Charter school advocates, on the other hand, say the proposed changes would devastate them financially — and accuse reform proponents of aiming to do just that.

“Make no mistake, regardless of what they say, anti-cyber charter school advocates want cyber charters gone and their actions prove it,” Timothy Eller, senior vice president of outreach and government relations for Commonwealth Charter Academy, wrote in a recent letter to the editor.

More: Dozens of Pa. school districts have changed book policies since 2019, analysis shows

Education officials are attacking the concept of school choice rather than fixing the problems that have parents dissatisfied with public schools in the first place, Eller continued.

And with charter school attendees already receiving less funding than public school students, Stelle said the changes proposed by Ciresi would only deepen existing inequalities “without a clear justification for why that disparity needs to exist.”

Lane acknowledged that cyber charters are the right option for some families and said he’s not on a mission to shut these schools down but to correct what he believes is a broken process.

Where does the debate currently stand?

The conversation about cyber charter reform got an additional push in February when Shapiro listed it as an administration priority.

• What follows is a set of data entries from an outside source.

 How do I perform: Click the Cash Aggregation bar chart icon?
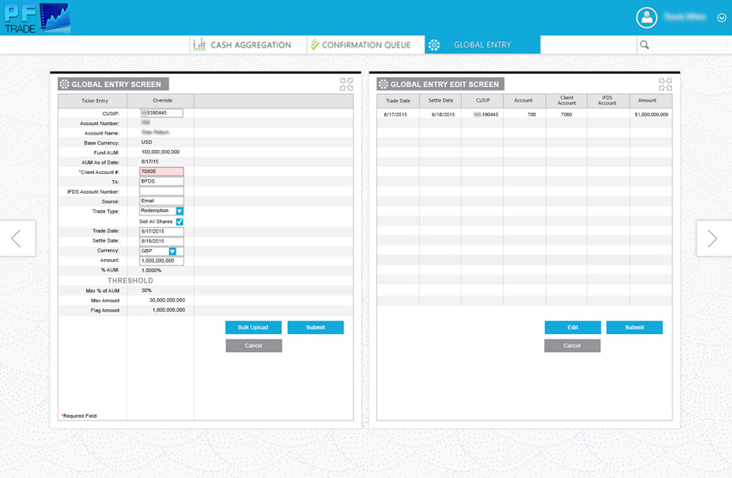click(x=199, y=45)
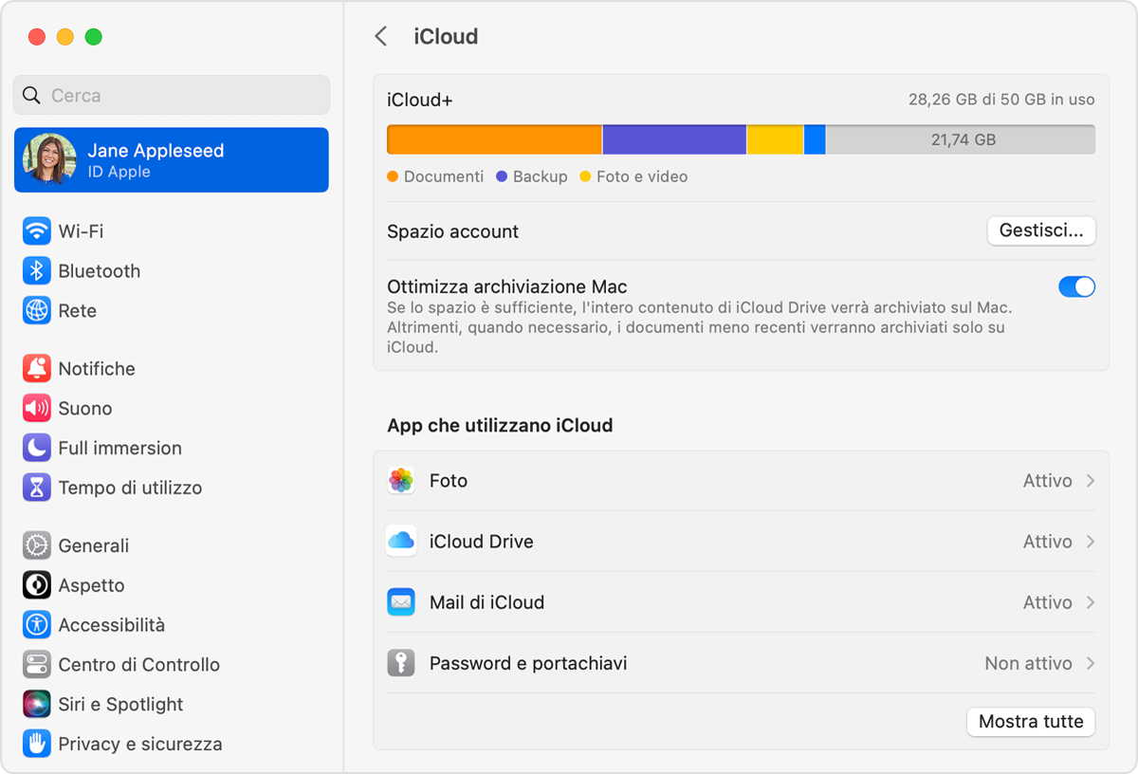Click the Cerca search field
1138x774 pixels.
click(172, 96)
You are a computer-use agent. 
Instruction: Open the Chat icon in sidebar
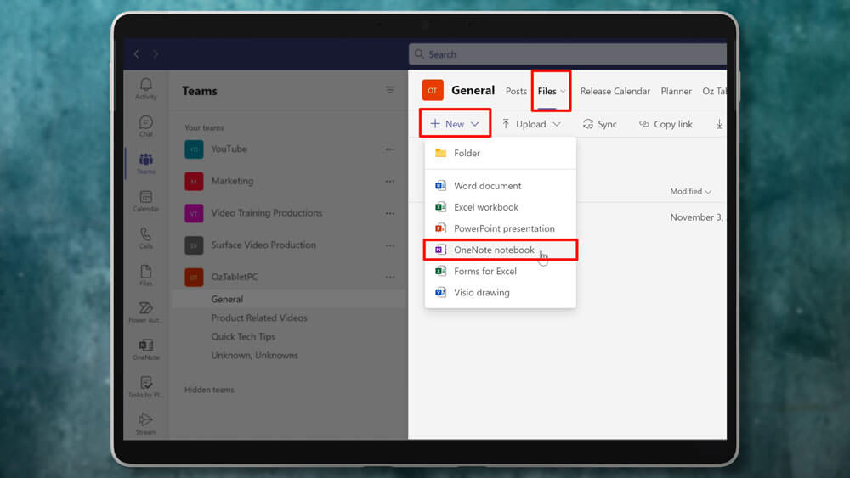pos(146,126)
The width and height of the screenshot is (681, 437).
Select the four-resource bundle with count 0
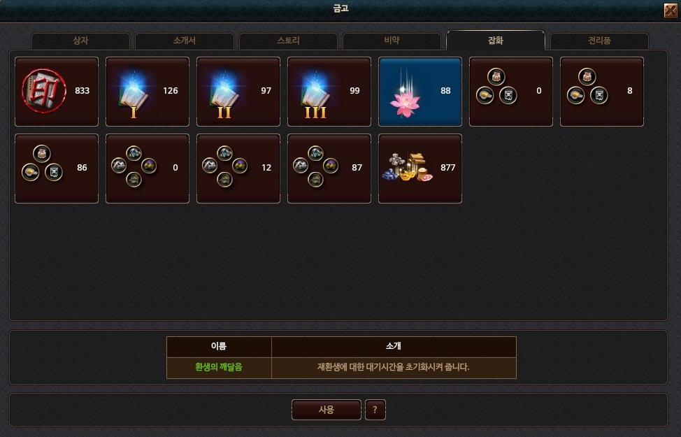(148, 169)
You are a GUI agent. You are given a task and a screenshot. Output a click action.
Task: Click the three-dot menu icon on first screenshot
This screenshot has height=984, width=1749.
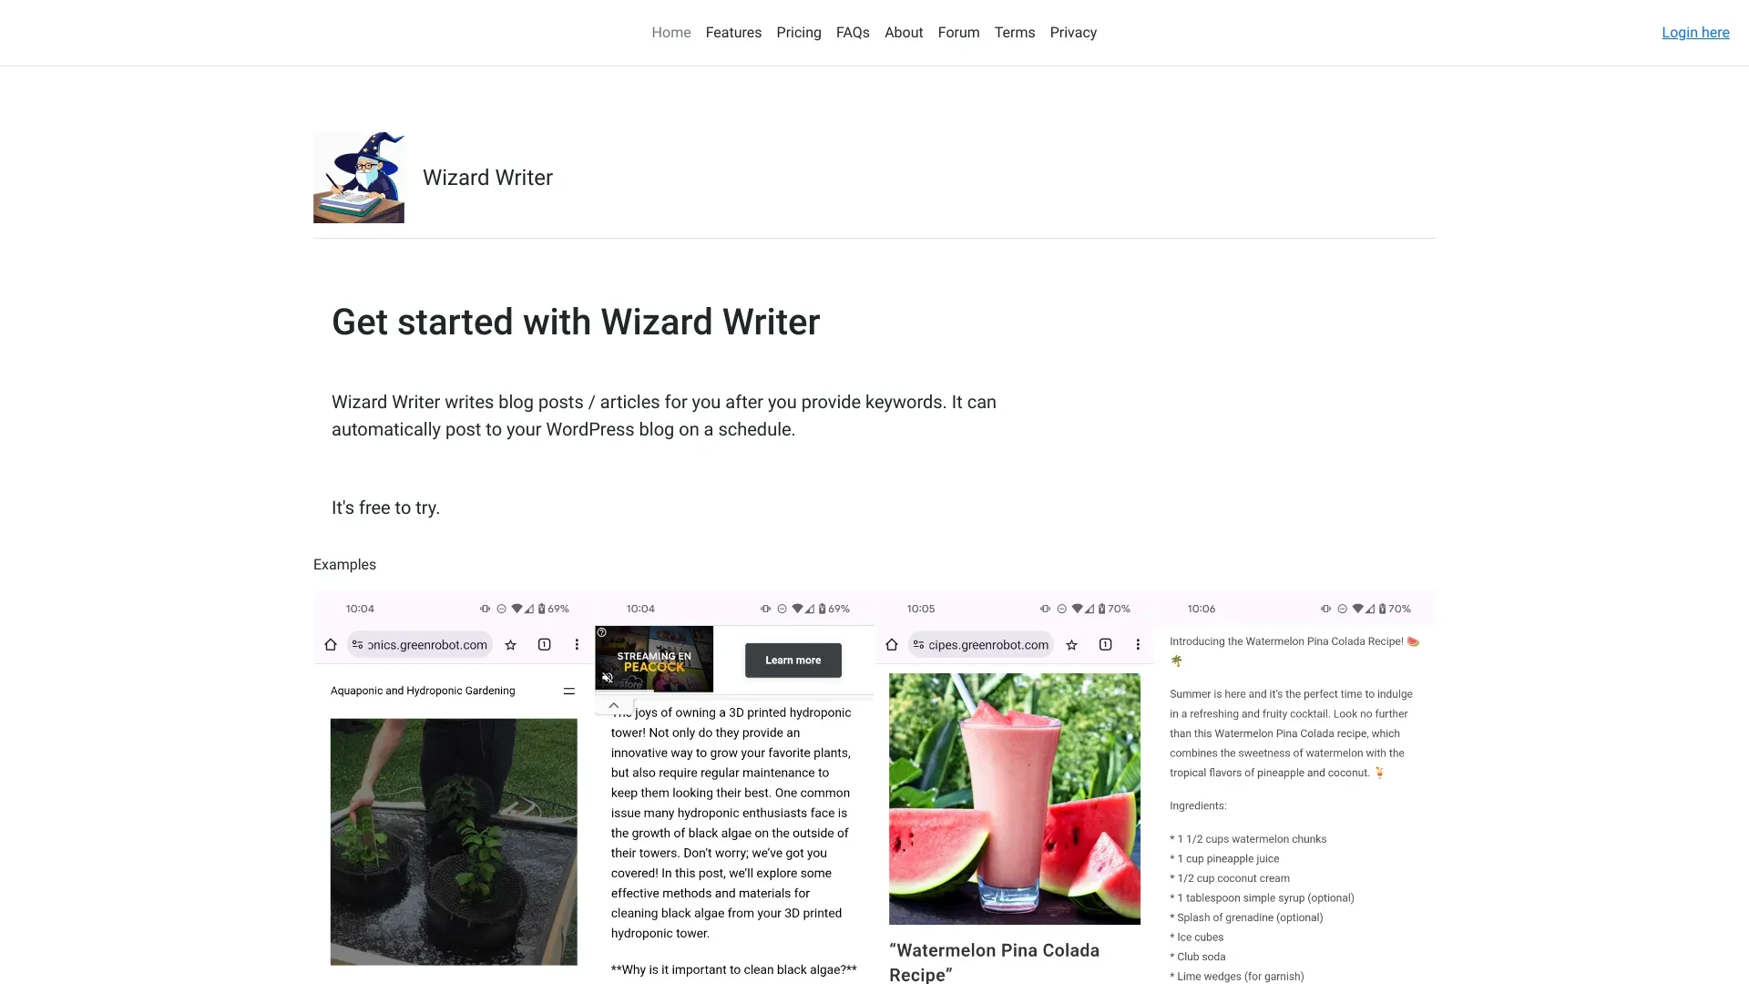point(577,645)
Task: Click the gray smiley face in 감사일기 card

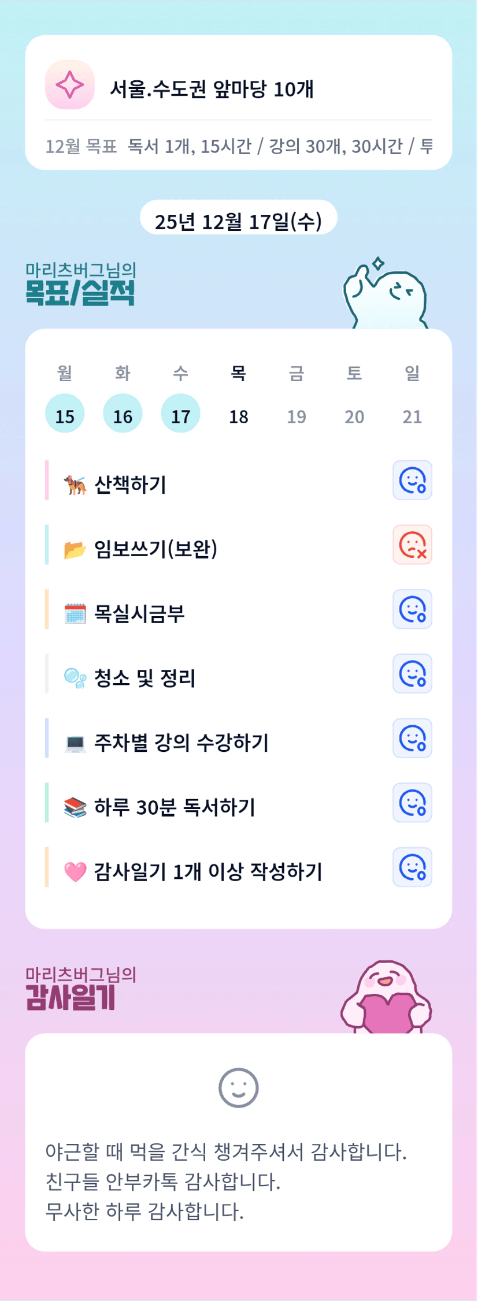Action: click(x=238, y=1088)
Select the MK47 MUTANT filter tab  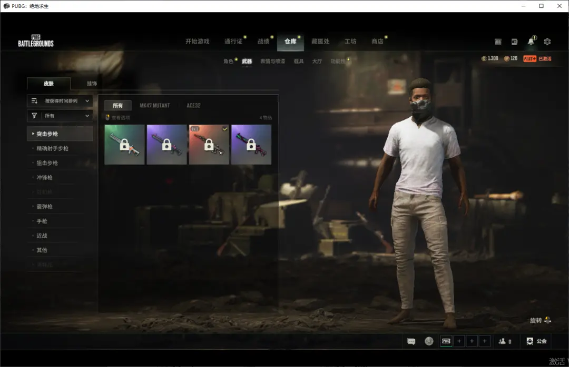(154, 106)
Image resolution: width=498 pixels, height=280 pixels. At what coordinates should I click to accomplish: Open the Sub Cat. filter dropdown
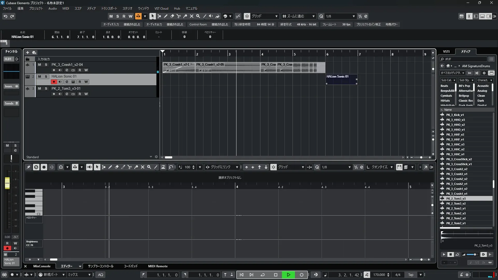(448, 80)
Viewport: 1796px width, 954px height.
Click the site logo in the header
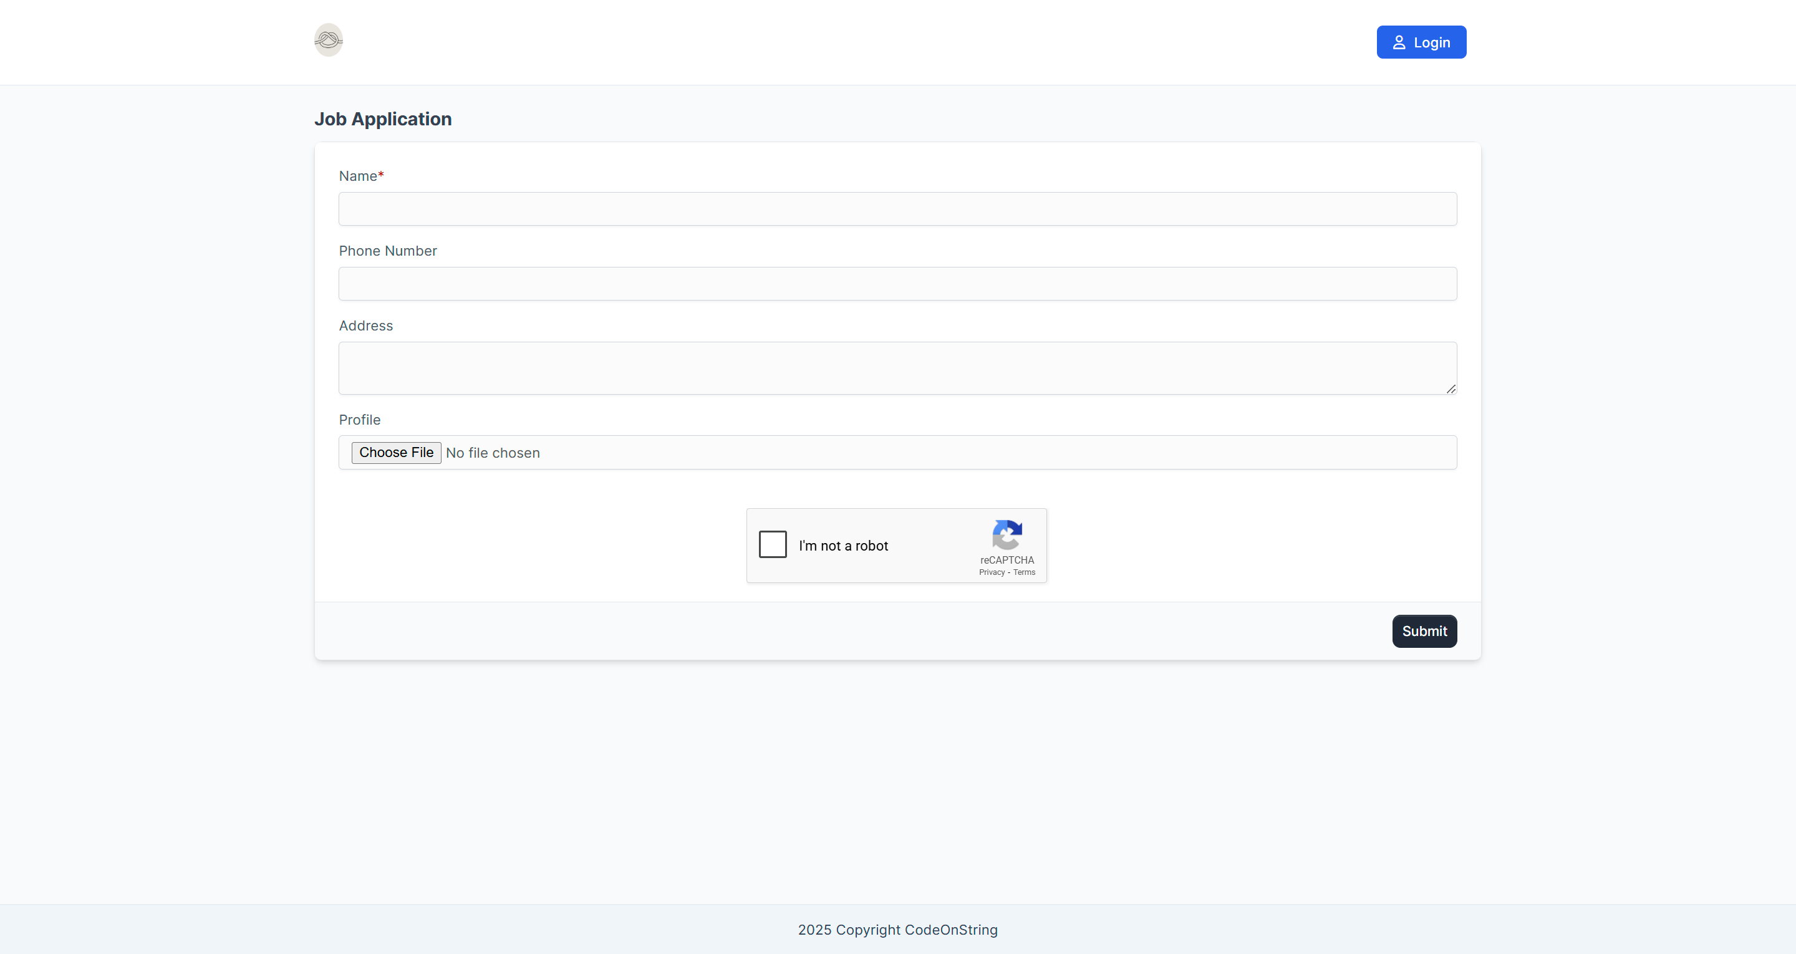click(x=328, y=40)
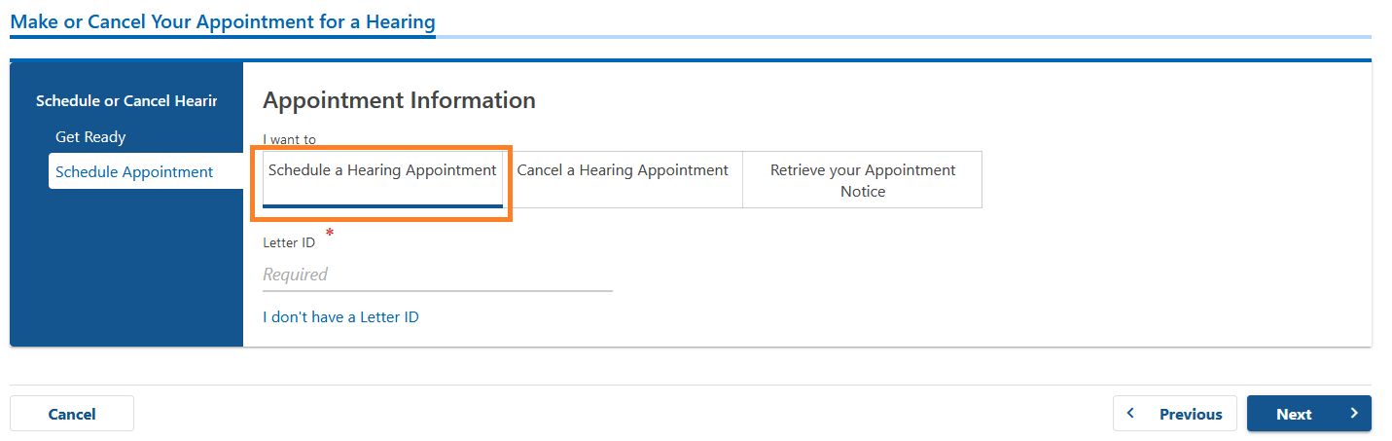Image resolution: width=1392 pixels, height=441 pixels.
Task: Choose Retrieve your Appointment Notice option
Action: pos(863,180)
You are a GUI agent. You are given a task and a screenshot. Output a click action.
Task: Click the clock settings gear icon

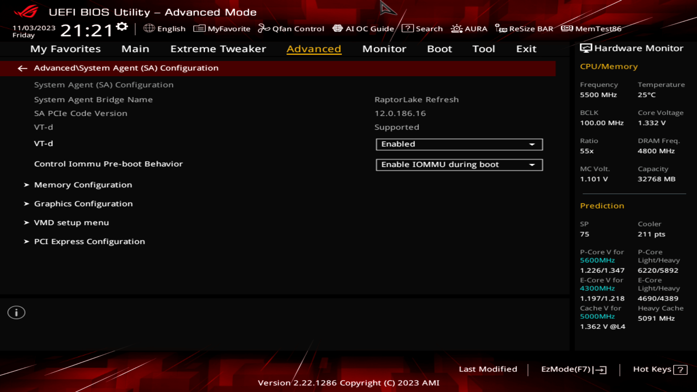point(122,26)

In his budget address, Shapiro called for developing a cyber charter reimbursement rate that “actually reflects what it costs to send a kid” to these institutions, offering as an example the $8,000-per-pupil figure recommended by HB1422.

“If we do that, we will level the playing field,” he said.

Shapiro’s plan, which would call for the standardized tuition rate but doesn’t include all aspects of Ciresi’s bill, would still save about a quarter-billion-dollars for school districts statewide.

Sen. David Argall, who chairs the education committee considering HB1422, agrees that virtual learning is less costly than in-person instruction and that cyber charter tuition rates should reflect these savings. But he’s not sure the number suggested by Shapiro is the right one — and said charter school supporters are wary of purported reform attempts that would threaten their continued existence.

“There are people that want to put the cyber charters out of business, and there are a lot of advocates of school choice in the General Assembly,” Argall said. “So some of those gaps, we’re never going to bridge.”

Still, Argall said he does expect lawmakers will do something to update the commonwealth’s cyber charter system, even if it’s not everything public school advocates and Democrats would want.

“Even if we only agree on 5% or 10%, getting that piece done would be much more than what’s been done in the last 10 or 15 years,” the Schuylkill County Republican said.

State Sen. David Argall, R-Schuylkill, is chair of the Pennsylvania Senate Education Committee.

State Sen. David Argall, R-Schuylkill, is chair of the Pennsylvania Senate Education Committee.

Argall said he anticipates a forthcoming version of the bill that will strive to find common ground. After that, he said, it’ll be up to state lawmakers to make sure the consensus language finds safe passage to Shapiro’s desk.

“Anyone can amend it along the way, and if they do, that’s likely to kill it,” the senator said. “So, it’s going to be a very, very delicate process.”